[DIRECTIONS]:
A verbatim copy of the line containing "758x426 pixels." and all lines after it, up to and including the final line of the records, is the only acceptable output.

Dataset entries
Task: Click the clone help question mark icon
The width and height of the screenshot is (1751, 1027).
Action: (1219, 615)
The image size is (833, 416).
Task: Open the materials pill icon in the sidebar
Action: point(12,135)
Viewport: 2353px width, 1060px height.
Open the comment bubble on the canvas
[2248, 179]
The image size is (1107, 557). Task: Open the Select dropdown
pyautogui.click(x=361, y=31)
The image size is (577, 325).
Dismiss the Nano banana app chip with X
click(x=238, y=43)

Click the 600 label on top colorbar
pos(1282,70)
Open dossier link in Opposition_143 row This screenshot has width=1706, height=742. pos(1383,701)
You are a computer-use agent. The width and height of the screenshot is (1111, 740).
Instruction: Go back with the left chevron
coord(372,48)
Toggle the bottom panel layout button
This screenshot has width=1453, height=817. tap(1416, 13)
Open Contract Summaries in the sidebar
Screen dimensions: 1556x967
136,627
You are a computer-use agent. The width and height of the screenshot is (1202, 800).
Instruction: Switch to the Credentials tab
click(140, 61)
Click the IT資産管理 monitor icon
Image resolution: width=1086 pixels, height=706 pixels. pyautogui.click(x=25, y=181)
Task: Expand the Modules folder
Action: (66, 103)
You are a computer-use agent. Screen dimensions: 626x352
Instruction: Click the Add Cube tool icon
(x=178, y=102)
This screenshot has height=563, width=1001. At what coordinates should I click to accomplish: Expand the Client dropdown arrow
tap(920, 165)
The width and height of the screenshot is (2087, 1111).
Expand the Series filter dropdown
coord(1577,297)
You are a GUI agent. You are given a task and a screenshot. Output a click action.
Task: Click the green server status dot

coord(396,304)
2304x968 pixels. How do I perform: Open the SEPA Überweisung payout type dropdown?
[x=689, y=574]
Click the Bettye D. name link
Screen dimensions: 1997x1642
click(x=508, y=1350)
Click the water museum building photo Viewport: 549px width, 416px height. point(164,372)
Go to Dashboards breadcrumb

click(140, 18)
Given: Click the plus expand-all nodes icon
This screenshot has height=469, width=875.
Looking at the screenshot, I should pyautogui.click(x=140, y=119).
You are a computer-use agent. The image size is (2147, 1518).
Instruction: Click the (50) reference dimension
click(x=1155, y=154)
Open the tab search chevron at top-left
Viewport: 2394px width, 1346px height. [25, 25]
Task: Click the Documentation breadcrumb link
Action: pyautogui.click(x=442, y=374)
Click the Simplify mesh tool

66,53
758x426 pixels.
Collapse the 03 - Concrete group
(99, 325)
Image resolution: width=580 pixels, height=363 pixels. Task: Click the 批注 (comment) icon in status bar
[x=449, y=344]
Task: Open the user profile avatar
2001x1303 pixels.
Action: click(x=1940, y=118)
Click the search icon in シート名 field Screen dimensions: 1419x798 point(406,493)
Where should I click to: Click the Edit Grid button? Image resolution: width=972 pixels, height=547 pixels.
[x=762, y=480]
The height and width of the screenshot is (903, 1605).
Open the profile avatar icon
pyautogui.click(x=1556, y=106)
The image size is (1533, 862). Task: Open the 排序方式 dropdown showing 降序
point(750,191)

[EXERCISE RESPONSE]:
758x426 pixels.
Collapse the 03 - Concrete group
(99, 325)
Image resolution: width=580 pixels, height=363 pixels. Task: Click the 批注 (comment) icon in status bar
[x=449, y=344]
Task: Open the user profile avatar
2001x1303 pixels.
Action: click(x=1940, y=118)
Click the search icon in シート名 field Screen dimensions: 1419x798 point(406,493)
Where should I click to: Click the Edit Grid button? Image resolution: width=972 pixels, height=547 pixels.
[x=762, y=480]
The height and width of the screenshot is (903, 1605).
Open the profile avatar icon
pyautogui.click(x=1556, y=106)
The image size is (1533, 862). Task: Open the 排序方式 dropdown showing 降序
point(750,191)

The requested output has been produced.